**Records shown**
★ ★ ★
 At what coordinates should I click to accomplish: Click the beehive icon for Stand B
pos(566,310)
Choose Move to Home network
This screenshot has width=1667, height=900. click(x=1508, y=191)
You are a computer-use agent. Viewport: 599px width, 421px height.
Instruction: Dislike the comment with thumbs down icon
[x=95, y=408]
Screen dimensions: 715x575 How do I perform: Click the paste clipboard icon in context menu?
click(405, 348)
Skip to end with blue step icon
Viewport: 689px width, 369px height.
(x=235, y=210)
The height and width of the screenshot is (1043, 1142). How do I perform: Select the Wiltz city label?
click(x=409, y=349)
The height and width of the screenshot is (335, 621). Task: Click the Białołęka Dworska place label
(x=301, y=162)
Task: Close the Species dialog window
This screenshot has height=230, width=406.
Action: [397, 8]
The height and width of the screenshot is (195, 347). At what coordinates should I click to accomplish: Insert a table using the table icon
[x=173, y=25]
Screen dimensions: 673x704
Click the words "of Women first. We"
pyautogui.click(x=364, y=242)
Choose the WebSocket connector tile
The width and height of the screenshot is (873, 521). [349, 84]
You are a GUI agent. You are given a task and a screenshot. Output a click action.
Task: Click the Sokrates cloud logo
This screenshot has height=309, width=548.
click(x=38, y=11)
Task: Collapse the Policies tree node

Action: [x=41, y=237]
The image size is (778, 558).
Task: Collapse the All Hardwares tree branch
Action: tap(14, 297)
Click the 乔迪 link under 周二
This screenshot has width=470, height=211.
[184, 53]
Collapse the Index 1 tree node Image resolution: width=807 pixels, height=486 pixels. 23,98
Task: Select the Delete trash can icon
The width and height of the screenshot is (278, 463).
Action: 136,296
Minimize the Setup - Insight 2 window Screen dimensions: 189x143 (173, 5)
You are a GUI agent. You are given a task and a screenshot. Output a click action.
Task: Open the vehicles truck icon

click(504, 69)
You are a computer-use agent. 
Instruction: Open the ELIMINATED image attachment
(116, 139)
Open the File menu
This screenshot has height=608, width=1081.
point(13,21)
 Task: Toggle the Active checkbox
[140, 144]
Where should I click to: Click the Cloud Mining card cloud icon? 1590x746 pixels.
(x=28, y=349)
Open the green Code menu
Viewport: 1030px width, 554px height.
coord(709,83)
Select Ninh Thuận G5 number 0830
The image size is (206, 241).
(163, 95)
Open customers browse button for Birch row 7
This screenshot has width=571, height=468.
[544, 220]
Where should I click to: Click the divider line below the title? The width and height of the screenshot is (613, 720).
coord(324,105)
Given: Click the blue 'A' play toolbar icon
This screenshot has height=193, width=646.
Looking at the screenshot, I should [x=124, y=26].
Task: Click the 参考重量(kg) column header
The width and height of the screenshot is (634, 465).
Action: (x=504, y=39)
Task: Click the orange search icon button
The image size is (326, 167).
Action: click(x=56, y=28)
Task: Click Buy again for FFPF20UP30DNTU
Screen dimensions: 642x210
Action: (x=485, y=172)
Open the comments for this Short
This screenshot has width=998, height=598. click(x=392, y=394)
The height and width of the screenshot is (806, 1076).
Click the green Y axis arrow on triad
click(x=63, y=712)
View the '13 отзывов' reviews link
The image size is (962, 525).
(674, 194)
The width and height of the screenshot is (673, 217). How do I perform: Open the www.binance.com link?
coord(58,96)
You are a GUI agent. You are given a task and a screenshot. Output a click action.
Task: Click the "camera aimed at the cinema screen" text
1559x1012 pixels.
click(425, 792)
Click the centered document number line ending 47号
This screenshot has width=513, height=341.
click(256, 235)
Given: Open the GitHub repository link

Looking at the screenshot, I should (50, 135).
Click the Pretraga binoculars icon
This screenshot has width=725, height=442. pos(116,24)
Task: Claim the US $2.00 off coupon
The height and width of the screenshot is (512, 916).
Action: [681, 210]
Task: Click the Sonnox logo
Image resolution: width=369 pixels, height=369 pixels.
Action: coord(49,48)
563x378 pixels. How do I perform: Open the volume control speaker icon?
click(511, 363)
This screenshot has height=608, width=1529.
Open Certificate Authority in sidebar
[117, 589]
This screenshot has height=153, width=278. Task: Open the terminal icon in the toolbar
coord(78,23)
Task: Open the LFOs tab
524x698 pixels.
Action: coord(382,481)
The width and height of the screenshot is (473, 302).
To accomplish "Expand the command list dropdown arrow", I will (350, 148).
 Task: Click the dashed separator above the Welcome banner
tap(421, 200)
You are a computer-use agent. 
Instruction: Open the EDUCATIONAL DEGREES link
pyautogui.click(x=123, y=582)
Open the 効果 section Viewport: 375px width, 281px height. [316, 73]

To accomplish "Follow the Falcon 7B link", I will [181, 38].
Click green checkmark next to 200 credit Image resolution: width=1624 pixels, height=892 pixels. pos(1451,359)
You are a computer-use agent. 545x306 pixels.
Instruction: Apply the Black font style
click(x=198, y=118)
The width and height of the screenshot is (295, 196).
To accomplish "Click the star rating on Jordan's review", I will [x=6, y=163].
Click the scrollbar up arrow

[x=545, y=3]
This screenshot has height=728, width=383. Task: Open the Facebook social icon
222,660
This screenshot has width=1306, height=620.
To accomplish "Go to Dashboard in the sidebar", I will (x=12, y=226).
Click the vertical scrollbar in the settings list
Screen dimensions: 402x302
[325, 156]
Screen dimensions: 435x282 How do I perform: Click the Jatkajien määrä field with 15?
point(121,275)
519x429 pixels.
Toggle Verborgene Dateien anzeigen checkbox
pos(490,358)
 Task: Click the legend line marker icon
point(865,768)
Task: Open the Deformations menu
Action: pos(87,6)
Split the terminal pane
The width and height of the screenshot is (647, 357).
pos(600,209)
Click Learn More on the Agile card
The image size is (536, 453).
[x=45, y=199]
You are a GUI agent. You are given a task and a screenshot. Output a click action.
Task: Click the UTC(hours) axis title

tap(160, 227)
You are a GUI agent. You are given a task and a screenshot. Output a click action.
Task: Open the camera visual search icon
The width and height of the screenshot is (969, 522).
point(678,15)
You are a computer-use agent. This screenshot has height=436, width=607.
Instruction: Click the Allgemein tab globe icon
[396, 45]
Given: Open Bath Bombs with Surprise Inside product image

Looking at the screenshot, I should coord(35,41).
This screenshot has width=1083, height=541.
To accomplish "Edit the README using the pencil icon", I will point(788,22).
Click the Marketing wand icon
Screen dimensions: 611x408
★ ★ ★
**Description of the task**
Would you retype the whole listing, exactly as it reads?

**Worked solution**
 At what coordinates should I click to accomplish: Click the beehive icon for Stand B
pos(566,310)
Choose Move to Home network
This screenshot has width=1667, height=900. click(x=1508, y=191)
You are a computer-use agent. Viewport: 599px width, 421px height.
Instruction: Dislike the comment with thumbs down icon
[x=95, y=408]
Screen dimensions: 715x575 How do I perform: Click the paste clipboard icon in context menu?
click(405, 348)
Skip to end with blue step icon
Viewport: 689px width, 369px height.
(x=235, y=210)
The height and width of the screenshot is (1043, 1142). How do I perform: Select the Wiltz city label?
click(x=409, y=349)
The height and width of the screenshot is (335, 621). Task: Click the Białołęka Dworska place label
(x=301, y=162)
Task: Close the Species dialog window
This screenshot has height=230, width=406.
Action: [397, 8]
The height and width of the screenshot is (195, 347). At what coordinates should I click to accomplish: Insert a table using the table icon
[x=173, y=25]
Screen dimensions: 673x704
Click the words "of Women first. We"
pyautogui.click(x=364, y=242)
Choose the WebSocket connector tile
The width and height of the screenshot is (873, 521). [349, 84]
You are a GUI agent. You are given a task and a screenshot. Output a click action.
Task: Click the Sokrates cloud logo
This screenshot has height=309, width=548.
click(x=38, y=11)
Task: Collapse the Policies tree node

Action: [x=41, y=237]
The image size is (778, 558).
Task: Collapse the All Hardwares tree branch
Action: tap(14, 297)
Click the 乔迪 link under 周二
This screenshot has width=470, height=211.
[184, 53]
Collapse the Index 1 tree node Image resolution: width=807 pixels, height=486 pixels. 23,98
Task: Select the Delete trash can icon
The width and height of the screenshot is (278, 463).
Action: 136,296
Minimize the Setup - Insight 2 window Screen dimensions: 189x143 (173, 5)
You are a GUI agent. You are given a task and a screenshot. Output a click action.
Task: Open the vehicles truck icon

click(504, 69)
You are a computer-use agent. 
Instruction: Open the ELIMINATED image attachment
(116, 139)
Open the File menu
This screenshot has height=608, width=1081.
point(13,21)
 Task: Toggle the Active checkbox
[140, 144]
Where should I click to: Click the Cloud Mining card cloud icon? 1590x746 pixels.
(x=28, y=349)
Open the green Code menu
Viewport: 1030px width, 554px height.
coord(709,83)
Select Ninh Thuận G5 number 0830
The image size is (206, 241).
(163, 95)
Open customers browse button for Birch row 7
This screenshot has width=571, height=468.
[544, 220]
Where should I click to: Click the divider line below the title? The width and height of the screenshot is (613, 720).
coord(324,105)
Given: Click the blue 'A' play toolbar icon
This screenshot has height=193, width=646.
Looking at the screenshot, I should [x=124, y=26].
Task: Click the 参考重量(kg) column header
The width and height of the screenshot is (634, 465).
Action: (x=504, y=39)
Task: Click the orange search icon button
The image size is (326, 167).
Action: click(x=56, y=28)
Task: Click Buy again for FFPF20UP30DNTU
Screen dimensions: 642x210
Action: (x=485, y=172)
Open the comments for this Short
This screenshot has width=998, height=598. click(x=392, y=394)
The height and width of the screenshot is (806, 1076).
Click the green Y axis arrow on triad
click(x=63, y=712)
View the '13 отзывов' reviews link
The image size is (962, 525).
(674, 194)
The width and height of the screenshot is (673, 217). How do I perform: Open the www.binance.com link?
coord(58,96)
You are a GUI agent. You are given a task and a screenshot. Output a click action.
Task: Click the "camera aimed at the cinema screen" text
1559x1012 pixels.
click(425, 792)
Click the centered document number line ending 47号
This screenshot has width=513, height=341.
click(256, 235)
Given: Open the GitHub repository link

Looking at the screenshot, I should (50, 135).
Click the Pretraga binoculars icon
This screenshot has width=725, height=442. pos(116,24)
Task: Claim the US $2.00 off coupon
The height and width of the screenshot is (512, 916).
Action: [681, 210]
Task: Click the Sonnox logo
Image resolution: width=369 pixels, height=369 pixels.
Action: coord(49,48)
563x378 pixels. How do I perform: Open the volume control speaker icon?
click(511, 363)
This screenshot has height=608, width=1529.
Open Certificate Authority in sidebar
[117, 589]
This screenshot has height=153, width=278. Task: Open the terminal icon in the toolbar
coord(78,23)
Task: Open the LFOs tab
524x698 pixels.
Action: coord(382,481)
The width and height of the screenshot is (473, 302).
To accomplish "Expand the command list dropdown arrow", I will (350, 148).
 Task: Click the dashed separator above the Welcome banner
tap(421, 200)
You are a computer-use agent. 
Instruction: Open the EDUCATIONAL DEGREES link
pyautogui.click(x=123, y=582)
Open the 効果 section Viewport: 375px width, 281px height. [316, 73]

To accomplish "Follow the Falcon 7B link", I will [181, 38].
Click green checkmark next to 200 credit Image resolution: width=1624 pixels, height=892 pixels. pos(1451,359)
You are a computer-use agent. 545x306 pixels.
Instruction: Apply the Black font style
click(x=198, y=118)
The width and height of the screenshot is (295, 196).
To accomplish "Click the star rating on Jordan's review", I will [x=6, y=163].
Click the scrollbar up arrow

[x=545, y=3]
This screenshot has height=728, width=383. Task: Open the Facebook social icon
222,660
This screenshot has width=1306, height=620.
To accomplish "Go to Dashboard in the sidebar", I will (x=12, y=226).
Click the vertical scrollbar in the settings list
Screen dimensions: 402x302
[325, 156]
Screen dimensions: 435x282 How do I perform: Click the Jatkajien määrä field with 15?
point(121,275)
519x429 pixels.
Toggle Verborgene Dateien anzeigen checkbox
pos(490,358)
 Task: Click the legend line marker icon
point(865,768)
Task: Open the Deformations menu
Action: pos(87,6)
Split the terminal pane
The width and height of the screenshot is (647, 357).
pos(600,209)
Click Learn More on the Agile card
The image size is (536, 453).
[x=45, y=199]
You are a GUI agent. You are given a task and a screenshot. Output a click action.
Task: Click the UTC(hours) axis title

tap(160, 227)
You are a GUI agent. You are given a task and a screenshot. Output a click action.
Task: Open the camera visual search icon
The width and height of the screenshot is (969, 522).
point(678,15)
You are a computer-use agent. This screenshot has height=436, width=607.
Instruction: Click the Allgemein tab globe icon
[396, 45]
Given: Open Bath Bombs with Surprise Inside product image

Looking at the screenshot, I should coord(35,41).
This screenshot has width=1083, height=541.
To accomplish "Edit the README using the pencil icon", I will point(788,22).
Click the Marketing wand icon
Screen dimensions: 611x408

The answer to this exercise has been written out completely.